ATTN: VMWare users!! Please help me! ...

(sorry this post is so long, I tried to be very thorough)

I have a WindowsXP computer with two nic cards. One of them is connected to a cable modem and another to a hub. Also connected to the hub are a linux box and a Windows98 laptop.

This linux box is a P4 with a linksys gigabit network card (10/100/1000mbps) and RedHat 7.3. The internet works perfectly and samba is set up so the linux box is a full participant in Network Neighborhood (can see both Windows pcs).

... I have a VMWare emulator installed on this linux box running Windows 2000.

When my virtual machine uses NAT networking, I can browse the internet, etc. When I browse Network Neighborhood, the Win2k machine is the only machine showing up on the network.

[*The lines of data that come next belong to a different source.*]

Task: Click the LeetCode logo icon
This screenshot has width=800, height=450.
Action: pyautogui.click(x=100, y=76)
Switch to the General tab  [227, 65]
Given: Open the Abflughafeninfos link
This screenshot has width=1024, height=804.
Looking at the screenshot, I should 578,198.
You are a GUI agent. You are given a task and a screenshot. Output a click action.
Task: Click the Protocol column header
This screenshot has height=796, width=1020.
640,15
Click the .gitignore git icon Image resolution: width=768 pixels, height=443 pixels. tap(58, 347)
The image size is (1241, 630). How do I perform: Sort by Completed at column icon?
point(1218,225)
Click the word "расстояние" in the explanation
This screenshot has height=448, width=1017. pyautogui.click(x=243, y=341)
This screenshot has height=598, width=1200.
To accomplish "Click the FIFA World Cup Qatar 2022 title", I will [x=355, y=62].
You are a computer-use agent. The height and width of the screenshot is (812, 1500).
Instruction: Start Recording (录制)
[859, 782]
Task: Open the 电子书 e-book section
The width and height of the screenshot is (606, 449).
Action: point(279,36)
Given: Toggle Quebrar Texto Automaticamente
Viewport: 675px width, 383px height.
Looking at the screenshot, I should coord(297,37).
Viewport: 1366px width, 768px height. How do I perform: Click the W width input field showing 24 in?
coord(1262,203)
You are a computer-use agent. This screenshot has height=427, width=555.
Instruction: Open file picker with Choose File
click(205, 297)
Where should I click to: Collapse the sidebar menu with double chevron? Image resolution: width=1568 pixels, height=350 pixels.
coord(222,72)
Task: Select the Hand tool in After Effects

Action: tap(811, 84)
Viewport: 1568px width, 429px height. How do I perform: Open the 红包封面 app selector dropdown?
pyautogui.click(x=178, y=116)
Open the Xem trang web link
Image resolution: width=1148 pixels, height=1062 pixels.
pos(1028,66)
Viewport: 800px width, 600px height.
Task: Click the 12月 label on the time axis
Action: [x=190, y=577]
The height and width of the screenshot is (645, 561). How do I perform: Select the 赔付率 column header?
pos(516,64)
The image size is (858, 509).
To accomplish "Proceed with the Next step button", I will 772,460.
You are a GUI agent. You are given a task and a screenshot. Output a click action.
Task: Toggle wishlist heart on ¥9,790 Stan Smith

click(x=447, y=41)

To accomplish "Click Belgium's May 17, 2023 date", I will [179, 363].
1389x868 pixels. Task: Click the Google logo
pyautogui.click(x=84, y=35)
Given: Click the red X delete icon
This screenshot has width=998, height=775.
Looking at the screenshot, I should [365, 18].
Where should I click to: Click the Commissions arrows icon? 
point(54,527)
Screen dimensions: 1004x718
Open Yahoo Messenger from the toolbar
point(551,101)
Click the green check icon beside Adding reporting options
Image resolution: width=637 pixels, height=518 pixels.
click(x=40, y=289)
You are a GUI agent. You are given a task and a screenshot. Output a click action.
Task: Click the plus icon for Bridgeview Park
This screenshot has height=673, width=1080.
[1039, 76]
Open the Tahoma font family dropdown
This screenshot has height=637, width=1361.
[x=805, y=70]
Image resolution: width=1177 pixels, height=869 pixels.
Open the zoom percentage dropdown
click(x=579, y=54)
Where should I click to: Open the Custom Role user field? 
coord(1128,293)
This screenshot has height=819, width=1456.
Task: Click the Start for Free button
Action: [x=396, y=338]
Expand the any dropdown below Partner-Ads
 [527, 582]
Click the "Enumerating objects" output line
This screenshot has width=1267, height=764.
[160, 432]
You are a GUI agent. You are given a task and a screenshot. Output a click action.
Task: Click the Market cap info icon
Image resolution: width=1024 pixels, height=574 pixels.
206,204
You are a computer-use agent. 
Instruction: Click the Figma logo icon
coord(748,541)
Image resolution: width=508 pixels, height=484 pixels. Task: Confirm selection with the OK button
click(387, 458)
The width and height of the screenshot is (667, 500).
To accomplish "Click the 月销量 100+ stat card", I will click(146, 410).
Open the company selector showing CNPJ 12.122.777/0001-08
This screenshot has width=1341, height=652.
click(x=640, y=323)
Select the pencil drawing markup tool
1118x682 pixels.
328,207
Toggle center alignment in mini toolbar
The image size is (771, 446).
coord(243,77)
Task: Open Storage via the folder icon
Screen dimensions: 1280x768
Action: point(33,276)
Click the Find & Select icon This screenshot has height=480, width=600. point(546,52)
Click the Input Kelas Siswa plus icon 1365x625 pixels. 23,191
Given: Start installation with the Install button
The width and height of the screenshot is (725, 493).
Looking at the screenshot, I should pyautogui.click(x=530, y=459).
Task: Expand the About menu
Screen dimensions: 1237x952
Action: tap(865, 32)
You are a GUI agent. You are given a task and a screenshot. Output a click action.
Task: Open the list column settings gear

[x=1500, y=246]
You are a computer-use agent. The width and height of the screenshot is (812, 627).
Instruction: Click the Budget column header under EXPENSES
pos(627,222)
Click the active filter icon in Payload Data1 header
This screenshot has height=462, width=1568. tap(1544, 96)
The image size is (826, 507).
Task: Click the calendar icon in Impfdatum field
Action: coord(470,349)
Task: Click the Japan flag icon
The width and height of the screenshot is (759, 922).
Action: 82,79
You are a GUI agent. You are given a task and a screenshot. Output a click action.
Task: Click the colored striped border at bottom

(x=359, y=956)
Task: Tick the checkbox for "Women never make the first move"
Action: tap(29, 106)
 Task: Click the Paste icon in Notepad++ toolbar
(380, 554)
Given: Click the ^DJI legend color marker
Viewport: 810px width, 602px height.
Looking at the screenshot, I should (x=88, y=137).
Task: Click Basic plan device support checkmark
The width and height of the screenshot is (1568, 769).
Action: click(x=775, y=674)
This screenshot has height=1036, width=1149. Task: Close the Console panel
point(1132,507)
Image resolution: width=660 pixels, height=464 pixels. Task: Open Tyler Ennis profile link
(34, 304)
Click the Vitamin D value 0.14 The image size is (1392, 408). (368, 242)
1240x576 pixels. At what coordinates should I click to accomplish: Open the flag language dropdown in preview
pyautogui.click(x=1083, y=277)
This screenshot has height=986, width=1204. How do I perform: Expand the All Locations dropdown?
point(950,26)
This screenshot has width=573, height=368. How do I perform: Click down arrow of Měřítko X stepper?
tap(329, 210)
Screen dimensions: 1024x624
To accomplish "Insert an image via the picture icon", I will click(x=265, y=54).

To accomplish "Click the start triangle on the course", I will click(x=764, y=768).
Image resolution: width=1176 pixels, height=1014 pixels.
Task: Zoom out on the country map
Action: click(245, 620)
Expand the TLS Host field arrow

When my virtual machine uses bridged networking, I can browse Network Neighborhood with no problems. Network Neighborhood shows the Win2k machine, the RedHat machine, the WinXP machine, and the Win98 machine. However, there is a problem sending/receiving data packets over the Internet.

Communication between the virtual machine and the host linux box works perfectly (e.g. when I ftp to the linux box or browse files via Network Neighborhood). However, connection to any of the other computers OR to any part of the internet doesn't work so great - my upload speed is perfect, but my download speed is at a whopping 0.6kbps !! I *can* ping some www sites but that's just about it. When I open my browser, IE says "Web Site Found. Waiting for Reply" and then just stays at a blank page until it eventually times out. When looking at my network properties, I end up with statistics such as: 700packets sent, 4 packets received.

What is most puzzling is that this used to work with the exact same setup (prior to a recent reformat). In fact, I saved the virtual machine disk on a linux partition and simply re-used it without changing anything. Therefore, I am positive that it can't be anything on the Windows end. It has to be something in Linux.

I am thinking that some sorta program on linux's end is blocking packet transfer from other computers (other than itself) to the virtual machine. My firewall is set to automatically accept all traffic to/from the eth0 nic. (But what about the virtual nic? Is this one firewalled??) I even tried disabling my firewall altogether and that didn't help.

HELP MUCH APPRECIATED !!

ok, this definetly does NOT fall within the realm of my expertise, but two things come to mind. one, from what i understand sometimes multiple nics in a box can cause communications probs in that a connection can loose focus on which nic its using - so maybe using different protocols on each nic might help? 2nd, what kind of a hub are u using? a regular (dumb) hub may not be the best solution - a smart hub or switch? I'm really not sure on the hardware end of things, so i'm not sure if i'm making sense or simply making the age old adage true that a little knowledge can be a dangerous thing!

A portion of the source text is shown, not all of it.